= Charles Laughlin =

American neuroanthropologist

Charles D. Laughlin Jr. (born 1938) is an American neuroanthropologist known primarily for having co-founded a school of neuroanthropological theory called "biogenetic structuralism." Laughlin is an emeritus professor of anthropology and religion at Carleton University in Ottawa, Canada.

==Biography==
Following service in the American Air Force, Laughlin completed his undergraduate work in anthropology with a concentration in philosophy at San Francisco State University. He then did graduate work in anthropology at the University of Oregon, beginning in 1966. His doctoral dissertation was based on fieldwork conducted among a small tribe in northeast Uganda called the So ( Tepeth, Tepes; see Laughlin and Allgeier 1979). Laughlin's choice of the So was influenced by conversations he had with Colin Turnbull, who had worked with nearby peoples. Laughlin completed his dissertation, Economics and Social Organization among the So of Northeastern Uganda, and received his Ph.D. in 1972 while he was assistant professor of anthropology at the State University of New York at Oswego. He continued his studies during a postdoctoral fellowship at the Institute of Neurological Sciences at the University of Pennsylvania.

==Work==
While teaching at Oswego, Laughlin pursued his interest in the neurobiological bases of human sociality, which led to his developing, in collaboration with Eugene G. d'Aquili of the University of Pennsylvania, the theory of biogenetic structuralism—a perspective that sought to merge the structuralism of Claude Lévi-Strauss with neuroscience.

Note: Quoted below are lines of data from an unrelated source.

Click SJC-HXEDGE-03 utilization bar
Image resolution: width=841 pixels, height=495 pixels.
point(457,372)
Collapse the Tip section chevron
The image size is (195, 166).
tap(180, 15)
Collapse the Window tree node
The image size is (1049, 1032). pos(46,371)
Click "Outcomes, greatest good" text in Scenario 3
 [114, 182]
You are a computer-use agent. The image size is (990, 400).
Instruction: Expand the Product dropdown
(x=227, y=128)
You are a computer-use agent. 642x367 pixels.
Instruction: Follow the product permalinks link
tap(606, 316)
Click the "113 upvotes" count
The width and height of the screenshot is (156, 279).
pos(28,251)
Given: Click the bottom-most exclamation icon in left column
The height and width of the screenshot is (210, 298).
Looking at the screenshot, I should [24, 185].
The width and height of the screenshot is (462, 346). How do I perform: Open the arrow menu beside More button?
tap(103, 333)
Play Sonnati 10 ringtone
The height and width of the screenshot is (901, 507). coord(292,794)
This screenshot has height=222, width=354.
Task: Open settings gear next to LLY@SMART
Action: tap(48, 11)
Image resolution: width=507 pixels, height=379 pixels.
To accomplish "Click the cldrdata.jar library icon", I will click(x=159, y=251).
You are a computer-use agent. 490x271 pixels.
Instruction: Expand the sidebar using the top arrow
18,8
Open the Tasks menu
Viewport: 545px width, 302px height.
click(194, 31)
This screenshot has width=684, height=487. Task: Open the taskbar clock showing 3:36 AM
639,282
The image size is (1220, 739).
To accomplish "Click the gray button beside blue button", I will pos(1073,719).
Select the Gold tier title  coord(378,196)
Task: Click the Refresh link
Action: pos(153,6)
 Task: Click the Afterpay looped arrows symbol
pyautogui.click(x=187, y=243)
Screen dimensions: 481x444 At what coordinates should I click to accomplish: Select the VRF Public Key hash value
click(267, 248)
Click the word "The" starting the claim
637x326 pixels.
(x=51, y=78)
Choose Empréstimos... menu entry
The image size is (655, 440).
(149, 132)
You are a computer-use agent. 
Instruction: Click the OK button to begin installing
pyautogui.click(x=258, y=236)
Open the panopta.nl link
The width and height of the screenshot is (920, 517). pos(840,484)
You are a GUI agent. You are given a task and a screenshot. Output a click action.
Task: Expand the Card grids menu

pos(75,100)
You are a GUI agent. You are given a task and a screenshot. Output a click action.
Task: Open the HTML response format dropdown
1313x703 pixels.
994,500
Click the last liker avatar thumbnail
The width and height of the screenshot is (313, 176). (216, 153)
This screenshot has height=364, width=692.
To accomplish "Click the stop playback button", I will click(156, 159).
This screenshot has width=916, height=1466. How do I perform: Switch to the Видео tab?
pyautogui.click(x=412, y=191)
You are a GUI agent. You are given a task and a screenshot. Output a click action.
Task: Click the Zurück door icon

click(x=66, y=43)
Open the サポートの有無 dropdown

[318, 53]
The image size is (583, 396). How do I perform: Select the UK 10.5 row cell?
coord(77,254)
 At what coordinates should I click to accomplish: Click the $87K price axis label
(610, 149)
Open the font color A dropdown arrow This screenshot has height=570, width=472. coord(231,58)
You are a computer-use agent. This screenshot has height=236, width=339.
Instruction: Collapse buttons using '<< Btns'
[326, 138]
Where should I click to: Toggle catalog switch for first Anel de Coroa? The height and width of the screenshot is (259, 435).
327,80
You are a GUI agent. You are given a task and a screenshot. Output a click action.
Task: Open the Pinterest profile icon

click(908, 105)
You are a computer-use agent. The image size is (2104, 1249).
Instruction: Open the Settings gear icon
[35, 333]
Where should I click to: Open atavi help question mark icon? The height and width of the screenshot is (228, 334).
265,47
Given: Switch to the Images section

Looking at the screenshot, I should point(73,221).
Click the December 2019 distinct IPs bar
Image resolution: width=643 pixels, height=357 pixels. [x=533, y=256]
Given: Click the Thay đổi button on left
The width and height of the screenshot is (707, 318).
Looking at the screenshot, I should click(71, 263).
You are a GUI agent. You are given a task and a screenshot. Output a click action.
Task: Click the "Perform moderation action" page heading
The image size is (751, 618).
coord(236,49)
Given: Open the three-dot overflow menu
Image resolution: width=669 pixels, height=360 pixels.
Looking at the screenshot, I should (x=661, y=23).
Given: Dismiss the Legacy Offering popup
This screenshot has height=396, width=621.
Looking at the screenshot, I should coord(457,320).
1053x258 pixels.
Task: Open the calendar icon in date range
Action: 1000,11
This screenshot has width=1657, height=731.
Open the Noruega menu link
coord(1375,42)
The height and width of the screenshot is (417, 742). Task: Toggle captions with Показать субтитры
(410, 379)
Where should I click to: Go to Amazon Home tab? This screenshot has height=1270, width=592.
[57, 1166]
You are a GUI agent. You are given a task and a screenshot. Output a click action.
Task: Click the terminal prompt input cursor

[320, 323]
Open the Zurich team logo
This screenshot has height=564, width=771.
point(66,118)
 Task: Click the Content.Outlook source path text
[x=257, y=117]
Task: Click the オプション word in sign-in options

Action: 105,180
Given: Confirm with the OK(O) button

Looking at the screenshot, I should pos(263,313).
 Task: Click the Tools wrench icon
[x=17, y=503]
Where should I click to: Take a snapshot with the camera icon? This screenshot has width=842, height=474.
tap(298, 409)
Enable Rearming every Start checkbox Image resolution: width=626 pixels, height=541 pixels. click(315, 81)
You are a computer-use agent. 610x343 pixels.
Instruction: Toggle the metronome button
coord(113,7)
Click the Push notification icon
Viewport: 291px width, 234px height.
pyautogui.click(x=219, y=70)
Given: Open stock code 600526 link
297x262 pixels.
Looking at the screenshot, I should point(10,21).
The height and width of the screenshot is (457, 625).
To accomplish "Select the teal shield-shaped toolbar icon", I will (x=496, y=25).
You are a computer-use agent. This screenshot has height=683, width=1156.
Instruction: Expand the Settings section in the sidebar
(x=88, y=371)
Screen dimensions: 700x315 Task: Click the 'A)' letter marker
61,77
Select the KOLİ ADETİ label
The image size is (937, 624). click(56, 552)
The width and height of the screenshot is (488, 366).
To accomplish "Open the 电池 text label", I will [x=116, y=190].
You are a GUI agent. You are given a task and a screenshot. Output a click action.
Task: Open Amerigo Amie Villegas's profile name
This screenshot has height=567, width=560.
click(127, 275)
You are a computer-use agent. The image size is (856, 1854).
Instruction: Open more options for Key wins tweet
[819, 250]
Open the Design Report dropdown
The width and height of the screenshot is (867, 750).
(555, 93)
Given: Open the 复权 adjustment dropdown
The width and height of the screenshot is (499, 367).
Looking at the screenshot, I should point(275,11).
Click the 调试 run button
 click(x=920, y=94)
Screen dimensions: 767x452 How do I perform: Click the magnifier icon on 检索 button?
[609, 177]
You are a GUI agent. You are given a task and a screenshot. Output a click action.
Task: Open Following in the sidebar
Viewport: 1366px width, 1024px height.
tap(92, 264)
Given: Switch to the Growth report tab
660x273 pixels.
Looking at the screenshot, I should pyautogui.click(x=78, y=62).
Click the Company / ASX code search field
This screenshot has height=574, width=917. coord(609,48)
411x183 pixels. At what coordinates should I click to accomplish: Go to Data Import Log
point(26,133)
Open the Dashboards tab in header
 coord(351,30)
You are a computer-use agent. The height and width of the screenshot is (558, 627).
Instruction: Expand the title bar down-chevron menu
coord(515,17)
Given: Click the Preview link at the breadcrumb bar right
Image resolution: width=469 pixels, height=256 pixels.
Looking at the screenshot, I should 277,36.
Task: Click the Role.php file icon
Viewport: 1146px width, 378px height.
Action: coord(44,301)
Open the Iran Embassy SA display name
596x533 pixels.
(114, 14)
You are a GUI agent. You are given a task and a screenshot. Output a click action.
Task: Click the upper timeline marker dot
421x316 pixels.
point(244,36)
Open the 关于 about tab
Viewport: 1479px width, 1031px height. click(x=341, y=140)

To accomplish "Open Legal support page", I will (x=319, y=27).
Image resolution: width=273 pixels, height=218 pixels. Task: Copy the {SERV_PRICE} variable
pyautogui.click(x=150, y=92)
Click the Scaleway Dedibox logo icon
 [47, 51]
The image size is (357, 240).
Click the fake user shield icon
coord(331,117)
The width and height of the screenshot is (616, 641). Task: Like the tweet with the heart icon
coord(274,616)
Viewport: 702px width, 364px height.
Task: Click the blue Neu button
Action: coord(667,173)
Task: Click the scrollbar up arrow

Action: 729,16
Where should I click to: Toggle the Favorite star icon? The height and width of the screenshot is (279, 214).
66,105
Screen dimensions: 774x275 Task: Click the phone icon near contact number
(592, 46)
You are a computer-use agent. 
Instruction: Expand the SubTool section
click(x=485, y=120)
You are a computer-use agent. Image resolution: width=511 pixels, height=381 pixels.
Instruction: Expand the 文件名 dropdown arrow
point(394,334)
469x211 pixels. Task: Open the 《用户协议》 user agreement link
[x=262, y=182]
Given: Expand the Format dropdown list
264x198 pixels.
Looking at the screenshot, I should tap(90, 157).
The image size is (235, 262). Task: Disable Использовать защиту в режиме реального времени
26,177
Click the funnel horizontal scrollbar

Laughlin and his colleagues, first at SUNY Oswego and later at Carleton University, continued to develop biogenetic structuralism and applied it to gain insight into a wide range of human social phenomena, including ritual, myth, science, consciousness, and transpersonal experience (see Laughlin 1991).

While the perspective itself is not yet used by most anthropologists, it has sparked a number of debates inside symbolic anthropology and has influenced a number of researchers (e.g., Winkelman 2000, Dissanayake 1988, Victor Turner 1983). He is also one of the founders of a discipline known as transpersonal anthropology, concerned with the relationship between culture and altered states of consciousness. His interest in this field stemmed from his own personal experiences after being exposed to meditation in various disciplines and years as a monk within the Sakya tradition of Tibetan Buddhism. While a student at Oregon, a professor advised him to study Zen Buddhism. In the 1990s, he studied the state of consciousness known by the Navajo as "hózhó", and compared this with Buddhist altered states of consciousness, such as satori or kensho. He has published widely in journals on religious systems and transpersonal studies. Laughlin has written a comprehensive study of the anthropology of dreaming.

===Neurognosis===
Neurognosis is a technical term used in biogenetic structuralism to refer to the initial organization of the experiencing and cognizing brain.

All neurophysiological models comprising an individual's cognized environment develop from these nascent models which exist as the initial, genetically determined neural structures already producing the experience of the fetus and infant. These nascent models are referred to as neurognostic structures, neurognostic models, or simply neurognosis.

When theorists wish to emphasize the neurognostic structures themselves, they may be referred to as structures (in the structuralist sense) or models. The neurognostic structures correspond somewhat to Carl Jung's archetypes. Jung's reference to the essential unknowability of the archetypes-in-themselves also applies to neurognostic structures in biogenetic structural formulations.

Neurognosis may also refer to the functioning of these neural structures in producing either experience or some other activity unconscious to the individual. This usage is similar to Jung's reference to archetypal imagery, ideas, and activities that emerge into and are active in consciousness.

The distinction between neurognostic structures and neurognosis is simply one between structure and function—for example, between the anatomy of the hand and grasping by that hand.

==See also==
- Neurophenomenology

==Bibliography==
- Laughlin, Charles D. and Eugene d'Aquili. 1974. Biogenetic Structuralism. New York, NY: Columbia University Press.
- Laughlin, Charles D. and Ivan Brady, eds. 1978. Extinction and Survival in Human Populations. New York, NY: Columbia University Press.
- d'Aquili, Eugene, Charles D. Laughlin and John McManus, eds. 1979. The Spectrum of Ritual. New York: Columbia University Press.
- Laughlin, Charles D., Eugene d'Aquili, and John McManus. 1990. Brain, Symbol and Experience: Toward a Neurophenomenology of Consciousness. New York: Columbia University Press.
- Laughlin, Charles D. 1993. Transpersonal anthropology. In R. Walsh & F. Vaughan (Eds.) Paths Beyond Ego. Los Angeles: Tarcher.
- Laughlin, Charles D. (2011) Communing with the Gods: Consciousness, Culture and the Dreaming Brain. Brisbane: Daily Grail.
- Rubinstein, Robert A., Charles D. Laughlin and John McManus. 1984. Science as Cognitive Process: Toward an Empirical Philosophy of Science. Philadelphia, PA: University of Pennsylvania Press.